By Adedapo Adesanya
In what is the latest scandal in the cryptocurrency industry, Mr Do Kwon, the founder of Terraform Labs, has said that he is not on the run from South Korean authorities after the country’s prosecutors’ office said it had received an international arrest warrant on him.
Mr Kwon’s company was behind the algorithmic stablecoin TerraUSD or UST and its sister token Luna which, combined, were worth around $60 billion and in May collapsed to near-to-nothing.
The collapse of Terra cryptocurrency (Luna) and the so-called stablecoin TerraUSD (UST) wiped out investors’ money, prompting an uproar that caused the prosecutors to launch investigations into Kwon and his colleagues.

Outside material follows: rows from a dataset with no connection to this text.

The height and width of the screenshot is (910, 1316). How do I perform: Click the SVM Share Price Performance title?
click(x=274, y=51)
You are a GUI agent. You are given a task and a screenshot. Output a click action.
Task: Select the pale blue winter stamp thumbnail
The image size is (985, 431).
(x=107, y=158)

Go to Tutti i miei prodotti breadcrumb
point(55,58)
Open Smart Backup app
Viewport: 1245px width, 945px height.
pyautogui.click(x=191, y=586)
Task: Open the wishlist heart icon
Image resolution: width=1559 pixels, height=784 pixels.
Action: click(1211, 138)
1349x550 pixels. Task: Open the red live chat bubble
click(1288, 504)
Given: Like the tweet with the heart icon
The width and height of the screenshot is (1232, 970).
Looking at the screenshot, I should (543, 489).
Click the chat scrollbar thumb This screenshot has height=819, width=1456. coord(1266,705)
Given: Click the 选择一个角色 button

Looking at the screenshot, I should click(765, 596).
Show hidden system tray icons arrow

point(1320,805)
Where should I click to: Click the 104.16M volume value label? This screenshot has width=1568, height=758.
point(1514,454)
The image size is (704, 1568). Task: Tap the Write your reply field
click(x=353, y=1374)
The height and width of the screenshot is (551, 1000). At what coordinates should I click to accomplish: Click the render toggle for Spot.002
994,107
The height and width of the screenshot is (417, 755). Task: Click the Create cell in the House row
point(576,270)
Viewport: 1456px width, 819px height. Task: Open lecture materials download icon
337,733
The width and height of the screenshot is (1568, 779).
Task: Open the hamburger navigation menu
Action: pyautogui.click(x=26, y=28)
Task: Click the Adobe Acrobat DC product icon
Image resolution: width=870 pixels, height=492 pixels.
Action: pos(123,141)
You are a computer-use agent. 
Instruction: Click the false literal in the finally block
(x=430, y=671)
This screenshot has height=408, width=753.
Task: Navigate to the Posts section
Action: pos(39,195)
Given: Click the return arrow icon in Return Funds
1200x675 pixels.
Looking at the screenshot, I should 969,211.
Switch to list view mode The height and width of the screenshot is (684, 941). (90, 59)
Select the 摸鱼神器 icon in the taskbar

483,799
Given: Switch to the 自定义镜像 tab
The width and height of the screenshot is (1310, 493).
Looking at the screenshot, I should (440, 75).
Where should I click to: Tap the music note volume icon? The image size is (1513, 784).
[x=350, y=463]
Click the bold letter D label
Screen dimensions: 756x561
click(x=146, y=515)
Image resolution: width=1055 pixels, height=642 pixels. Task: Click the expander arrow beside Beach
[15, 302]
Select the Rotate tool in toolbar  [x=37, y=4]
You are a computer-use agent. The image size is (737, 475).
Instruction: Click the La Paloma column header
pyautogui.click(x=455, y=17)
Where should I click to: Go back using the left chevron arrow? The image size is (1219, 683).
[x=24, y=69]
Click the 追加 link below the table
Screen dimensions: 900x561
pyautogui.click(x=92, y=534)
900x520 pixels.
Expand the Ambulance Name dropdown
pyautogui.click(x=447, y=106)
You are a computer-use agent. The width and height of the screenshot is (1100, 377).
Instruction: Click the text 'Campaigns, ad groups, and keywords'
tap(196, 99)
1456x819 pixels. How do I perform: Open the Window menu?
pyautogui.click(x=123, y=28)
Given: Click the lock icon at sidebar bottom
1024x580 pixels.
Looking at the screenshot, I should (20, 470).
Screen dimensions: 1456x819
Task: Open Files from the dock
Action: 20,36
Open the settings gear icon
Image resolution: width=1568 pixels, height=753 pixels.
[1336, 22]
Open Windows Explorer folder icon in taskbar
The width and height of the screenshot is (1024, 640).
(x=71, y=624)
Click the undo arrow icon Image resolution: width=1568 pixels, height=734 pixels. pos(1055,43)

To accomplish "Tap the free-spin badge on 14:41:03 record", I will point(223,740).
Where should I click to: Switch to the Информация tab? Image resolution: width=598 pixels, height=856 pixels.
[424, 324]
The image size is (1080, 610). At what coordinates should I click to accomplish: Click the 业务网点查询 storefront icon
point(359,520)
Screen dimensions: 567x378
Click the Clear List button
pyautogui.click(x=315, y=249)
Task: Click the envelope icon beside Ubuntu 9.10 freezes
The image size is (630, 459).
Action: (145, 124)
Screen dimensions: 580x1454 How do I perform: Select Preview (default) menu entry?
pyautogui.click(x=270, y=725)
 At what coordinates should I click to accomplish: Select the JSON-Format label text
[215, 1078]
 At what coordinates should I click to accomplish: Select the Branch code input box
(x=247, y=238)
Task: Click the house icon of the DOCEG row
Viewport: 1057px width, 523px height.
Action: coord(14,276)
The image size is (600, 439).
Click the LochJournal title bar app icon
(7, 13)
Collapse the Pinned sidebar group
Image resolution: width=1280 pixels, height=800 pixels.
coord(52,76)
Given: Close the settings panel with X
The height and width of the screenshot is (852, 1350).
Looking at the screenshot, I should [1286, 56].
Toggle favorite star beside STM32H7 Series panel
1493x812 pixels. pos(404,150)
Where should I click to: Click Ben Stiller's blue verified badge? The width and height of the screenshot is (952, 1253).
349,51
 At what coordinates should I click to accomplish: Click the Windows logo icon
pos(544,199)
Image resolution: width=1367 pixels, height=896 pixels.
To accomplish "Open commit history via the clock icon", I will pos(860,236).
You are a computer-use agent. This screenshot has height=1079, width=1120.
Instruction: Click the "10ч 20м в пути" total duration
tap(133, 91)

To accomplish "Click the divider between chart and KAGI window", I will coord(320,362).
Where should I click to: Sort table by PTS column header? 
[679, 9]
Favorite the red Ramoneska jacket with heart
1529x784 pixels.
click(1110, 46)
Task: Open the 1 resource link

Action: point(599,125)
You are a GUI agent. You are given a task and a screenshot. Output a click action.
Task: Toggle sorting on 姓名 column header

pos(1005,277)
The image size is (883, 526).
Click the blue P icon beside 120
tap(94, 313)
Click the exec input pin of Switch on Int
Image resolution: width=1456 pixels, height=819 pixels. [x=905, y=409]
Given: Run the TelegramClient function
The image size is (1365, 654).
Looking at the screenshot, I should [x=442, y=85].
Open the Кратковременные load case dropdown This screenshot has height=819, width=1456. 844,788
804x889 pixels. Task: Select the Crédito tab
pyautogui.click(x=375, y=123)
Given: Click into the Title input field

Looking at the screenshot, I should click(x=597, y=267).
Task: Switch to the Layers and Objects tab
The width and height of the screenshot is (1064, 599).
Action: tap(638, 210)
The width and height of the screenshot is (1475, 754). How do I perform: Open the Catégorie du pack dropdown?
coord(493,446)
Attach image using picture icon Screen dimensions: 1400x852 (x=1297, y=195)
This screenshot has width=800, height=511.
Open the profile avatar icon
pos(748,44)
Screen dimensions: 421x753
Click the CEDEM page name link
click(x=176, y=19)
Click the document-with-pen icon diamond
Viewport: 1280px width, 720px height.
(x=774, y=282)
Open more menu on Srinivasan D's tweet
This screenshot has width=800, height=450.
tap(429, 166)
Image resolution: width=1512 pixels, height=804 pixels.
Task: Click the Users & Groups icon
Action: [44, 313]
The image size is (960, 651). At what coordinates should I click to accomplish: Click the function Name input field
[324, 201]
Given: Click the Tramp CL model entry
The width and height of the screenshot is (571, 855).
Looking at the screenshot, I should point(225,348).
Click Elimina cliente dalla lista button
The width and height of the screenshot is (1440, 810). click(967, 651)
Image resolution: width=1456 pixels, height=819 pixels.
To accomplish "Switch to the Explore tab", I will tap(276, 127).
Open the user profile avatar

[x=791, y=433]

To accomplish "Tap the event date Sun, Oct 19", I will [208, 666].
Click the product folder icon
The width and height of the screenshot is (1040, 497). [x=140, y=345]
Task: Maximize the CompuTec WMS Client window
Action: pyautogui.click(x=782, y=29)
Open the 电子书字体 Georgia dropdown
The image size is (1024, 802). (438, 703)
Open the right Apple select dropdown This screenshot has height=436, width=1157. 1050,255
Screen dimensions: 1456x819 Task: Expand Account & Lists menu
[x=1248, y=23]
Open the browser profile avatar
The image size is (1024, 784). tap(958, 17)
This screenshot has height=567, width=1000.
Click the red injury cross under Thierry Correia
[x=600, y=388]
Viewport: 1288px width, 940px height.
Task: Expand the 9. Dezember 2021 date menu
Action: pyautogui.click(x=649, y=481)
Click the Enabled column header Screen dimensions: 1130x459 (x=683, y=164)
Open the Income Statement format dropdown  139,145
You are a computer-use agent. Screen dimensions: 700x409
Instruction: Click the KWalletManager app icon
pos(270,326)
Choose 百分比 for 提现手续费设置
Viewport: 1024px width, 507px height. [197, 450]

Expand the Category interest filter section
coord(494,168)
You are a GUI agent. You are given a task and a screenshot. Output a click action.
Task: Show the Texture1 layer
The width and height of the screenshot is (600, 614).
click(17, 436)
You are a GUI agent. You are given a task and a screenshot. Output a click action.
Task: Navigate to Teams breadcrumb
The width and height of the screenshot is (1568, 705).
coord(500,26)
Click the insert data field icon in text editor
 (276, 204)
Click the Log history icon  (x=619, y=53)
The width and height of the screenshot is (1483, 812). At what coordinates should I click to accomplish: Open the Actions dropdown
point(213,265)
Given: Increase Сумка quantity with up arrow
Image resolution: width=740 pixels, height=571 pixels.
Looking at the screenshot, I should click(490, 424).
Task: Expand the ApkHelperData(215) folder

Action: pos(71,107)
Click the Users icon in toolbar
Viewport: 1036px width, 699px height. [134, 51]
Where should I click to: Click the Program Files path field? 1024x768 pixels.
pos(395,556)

South Korea has been seeking Mr Kwon’s arrest since earlier this month. But prosecutors in the country have alleged that he is on the run.
On Tuesday, a spokesperson for the Seoul Southern District Prosecutors’ Office in South Korea’s capital city said that global law enforcement agency Interpol has issued a “Red Notice” for Mr Kwon.
Red Notices are issued for fugitives wanted either for prosecution or to serve a sentence, according to Interpol. The notice is a request to law enforcement worldwide to locate and arrest the person in question. This could then lead to extradition.
Mr Kwon, however, said he was not on the run, using his Twitter account to hit back at authorities.
“I’m writing code in my living room hbu,” Mr Kwon tweeted in reply to someone asking about his whereabouts.
Mr Kwon insisted he is making “zero effort to hide,” saying he goes on walks and to malls.
He also said he does not see his name on Interpol’s “Red Notice” list, a statement that can be contested since the international agency does not always make these notices public.
While Mr Kwon’s Twitter location says he is in Singapore, the Singapore Police Force said that Mr Kwon was not in the country earlier this month.
The South Korean prosecutors said the purpose of the Red Notice is to locate Kwon, bring him back to South Korea and then officials will decide within 48 hours whether to issue an arrest warrant for him.
South Korea issued an arrest warrant for the founder earlier this month, a move that saw many investors sell their positions in the revived Luna token.
“We are in the process of defending ourselves in multiple jurisdictions — we have held ourselves to an extremely high bar of integrity and look forward to clarifying the truth over the next few months,” Mr Kwon said in a tweet this month.